**ACTIVITY**
Report back each line of the data that contains the word "screenshot".

**TASK MATERIAL**
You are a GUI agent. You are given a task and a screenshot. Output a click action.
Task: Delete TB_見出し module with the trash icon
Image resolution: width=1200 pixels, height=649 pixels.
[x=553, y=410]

--

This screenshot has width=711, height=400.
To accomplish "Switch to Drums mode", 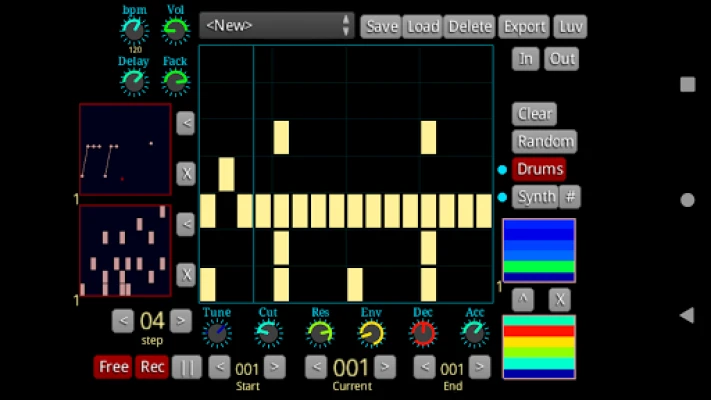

**TASK RESPONSE**
You are a GUI agent. You are given a task and a screenshot. Output a click action.
This screenshot has width=711, height=400.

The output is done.